* [Source document]
I’ll tell you another tidbit first: Not only do all Europeans share Charlemagne as an ancestor, they share everyone alive at the same time as Charlemagne as an ancestor. Everyone who had kids, anyway. Let me explain:
Everyone alive has two biological parents. They each have two parents themselves, for a total of four grandparents. For x number of generations that you travel back in time, you have 2^x direct grandparents of increasing separation. Extrapolate that back to Charlie’s time, and you’d need 1 trillion grandparents to cover all your ancestral bases. Michael from Vsauce did a video about it. Since that’s far more people than have ever been alive, we need to engage some incest to solve the problem. Not banjo-applesauce incest, just a bit of redrawing our family trees into family webs.
Somewhere, far enough back in the web of grandparents, we will find a person whose lines connect to every single person who comes after them. That zig-zagged trail of shared genetic history ends surprisingly recently (for Euros, again): A common European ancestor around 1400 AD. Go a bit farther, and we find a common Earthling ancestor around 3,000 BC. It’s neat stuff. But it’s all based in mathematical models, not real genetic data.
Until now. USC and UC Davis researchers Peter Ralph and Graham Coop have surveyed the genomes of 2,257 Europeans in order to put some real data behind those models. Because of the random shuffling of chromosome fragments that created your father’s sperm and your mother’s egg, you, your siblings and your cousins all share varying chunks of DNA. People who are more closely related share more of these chunks. Depending on how many chunks are shared between two people, we can calculate their approximate relation to each other. Using 2 million shared sequences and a lot of math, they proved the mathematical models correct. Turkish people are more related to other Turks than to someone from Portugal, but they are related enough that, not only do they share one common ancestor a few hundred years ago, but they share every ancestor if you go back a mere thousand years. The models guessed that a long time ago, but now we have the data to prove it.It’s likely that these patterns extend to other regions of Earth, although the numbers might be slightly (but not that) different.
Next time someone in your neck of the ethnic woods points out a famous relative or claims blue-blood descent, remind them that they aren’t so special. All street-sweepers are royalty, all nobles are peasants, and we are all Kings and Queens.

* [Questions on the material]
1 > According to the passage on shared ancestry, how many Europeans had their genomes surveyed by Peter Ralph and Graham Coop?
2 > Retype the passage on shared ancestry from "Somewhere, far enough" to "real genetic data.".

Stored data entries
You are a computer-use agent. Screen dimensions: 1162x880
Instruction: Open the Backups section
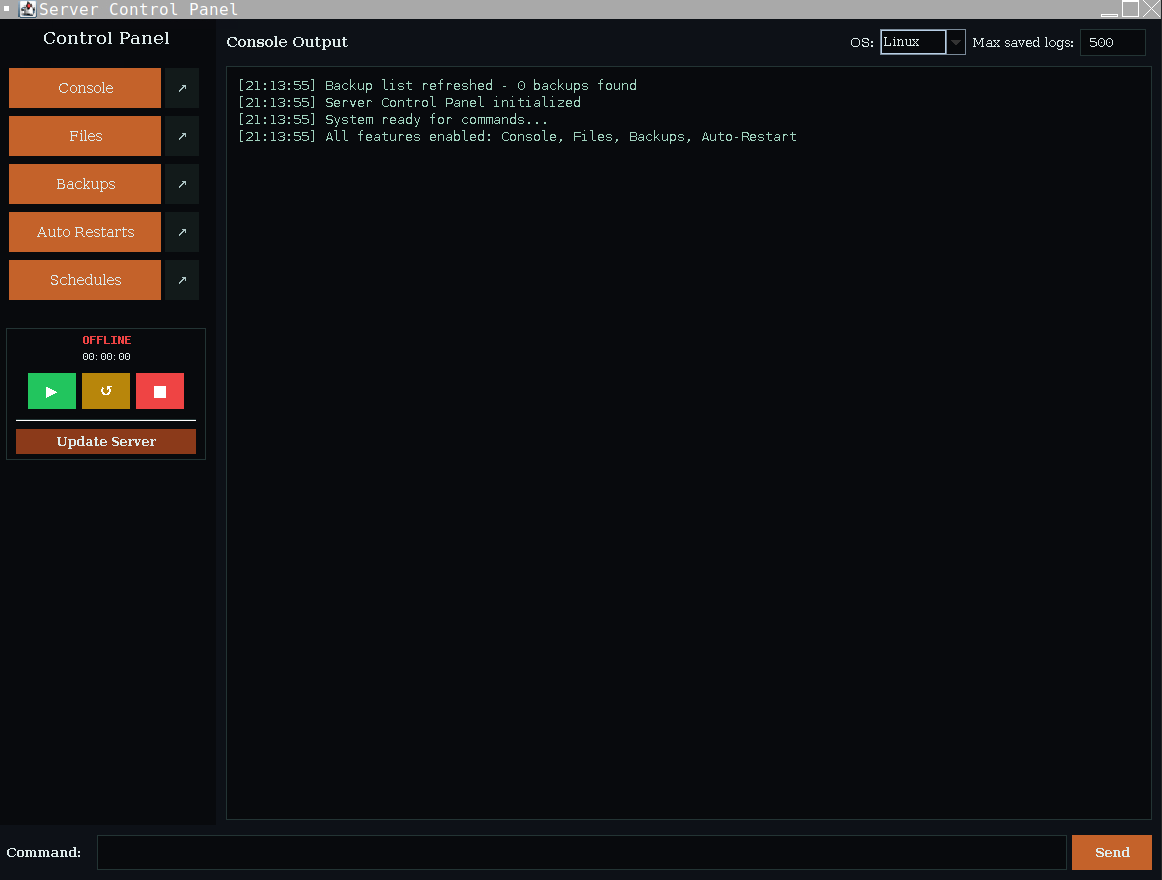coord(84,184)
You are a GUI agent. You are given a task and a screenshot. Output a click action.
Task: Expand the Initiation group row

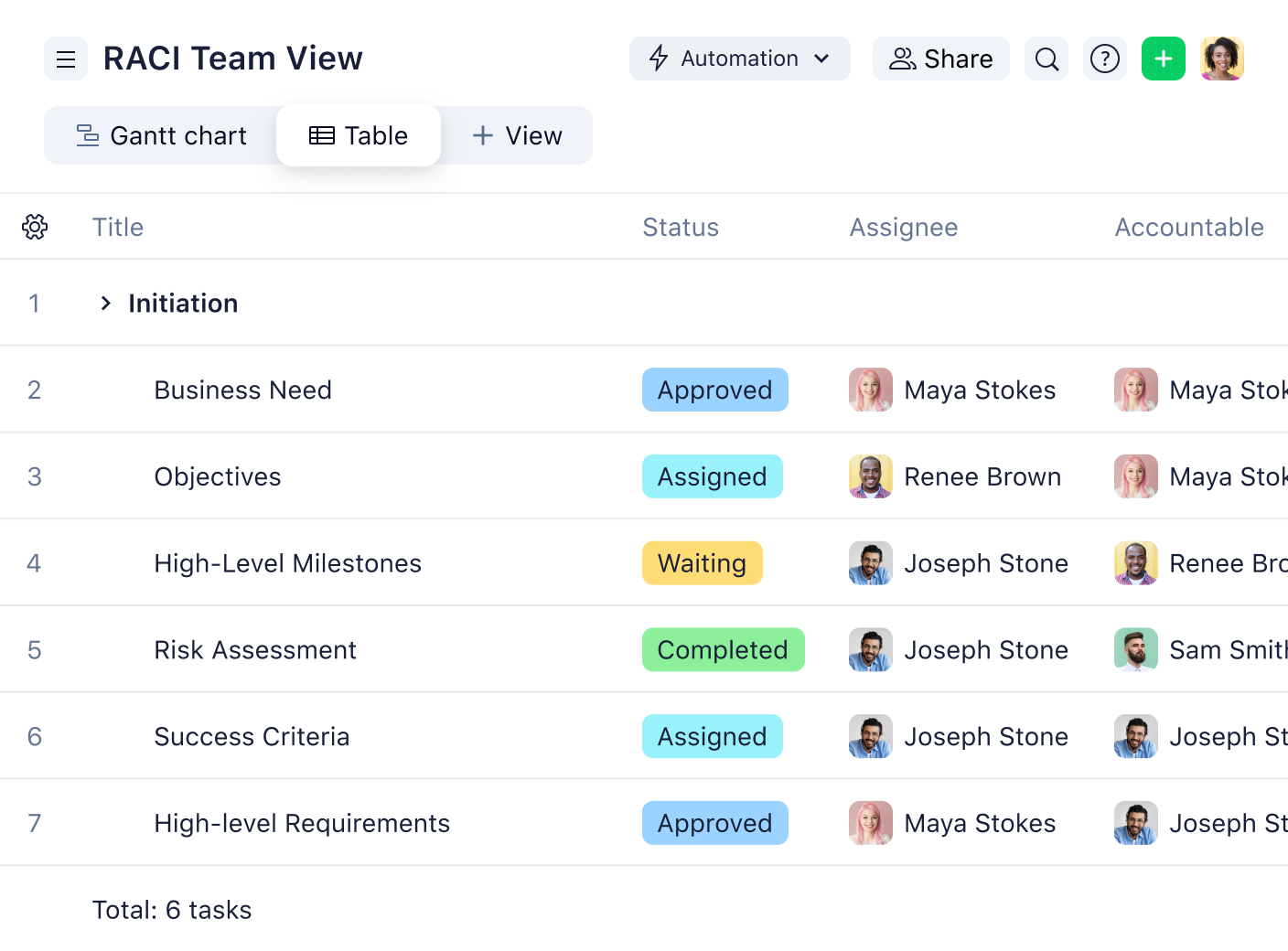point(104,303)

* [Answers provided]
1 > 2,257

2 >
Somewhere, far enough back in the web of grandparents, we will find a person whose lines connect to every single person who comes after them. That zig-zagged trail of shared genetic history ends surprisingly recently (for Euros, again): A common European ancestor around 1400 AD. Go a bit farther, and we find a common Earthling ancestor around 3,000 BC. It’s neat stuff. But it’s all based in mathematical models, not real genetic data.